Symptom: the agent is inconsistently slow — fast on most calls, very slow on occasional calls with no visible pattern. This is almost always text length variance. Your LLM is occasionally generating responses that are 4–8x longer than usual, causing TTS generation time to spike. Verify by pulling the character count of the last 200 ElevenLabs generations from the history API and plotting the distribution. A long tail (responses over 300 characters representing 15%+ of volume) confirms this diagnosis. Fix: add response length constraints to the system prompt.
Symptom: the agent was fast six weeks ago and is slower now, with no configuration changes. This is most likely a combination of increased API load on ElevenLabs infrastructure and a growing system prompt. As you have added examples, guardrails, and context to the system prompt over time, LLM inference time has increased. Review your current system prompt against the version from six weeks ago — remove everything that is not actively necessary for the current conversation design.

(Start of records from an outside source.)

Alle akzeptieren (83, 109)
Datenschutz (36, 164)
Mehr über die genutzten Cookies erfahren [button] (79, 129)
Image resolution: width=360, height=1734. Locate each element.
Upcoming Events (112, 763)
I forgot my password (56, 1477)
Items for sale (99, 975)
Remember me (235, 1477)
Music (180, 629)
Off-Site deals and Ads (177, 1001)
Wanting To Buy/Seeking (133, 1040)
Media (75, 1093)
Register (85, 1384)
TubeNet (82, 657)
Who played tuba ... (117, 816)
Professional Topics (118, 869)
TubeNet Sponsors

Latency monitoring in production: what to track and when to alert

Latency monitoring in production requires tracking three metrics at different granularities.
Per-call TTS latency: the generation time for each ElevenLabs API call, recorded at the time of the call. Track the p50 and p95 — the median and 95th percentile — rather than the average, which is distorted by outliers. Your p95 TTS latency should stay below 400ms for turbo-tier models under normal load. Alert when p95 exceeds 600ms consistently (more than 3 calls in a 5-minute window).
Silence timeout rate: the percentage of calls per hour where Twilio fires a silence timeout event. This is the most direct measure of latency-induced call quality failures. Alert immediately when silence timeout rate exceeds 1% — this represents real callers experiencing failures. A rate above 3% is an active incident.
First-response latency: the time from when the call connects to when the caller first hears audio. This is the composite metric that callers experience. Track this across all calls and alert when the p95 exceeds your threshold (typically 2,000ms for phone calls). First-response latency spikes that do not correlate with TTS latency spikes indicate an LLM inference problem rather than a TTS problem.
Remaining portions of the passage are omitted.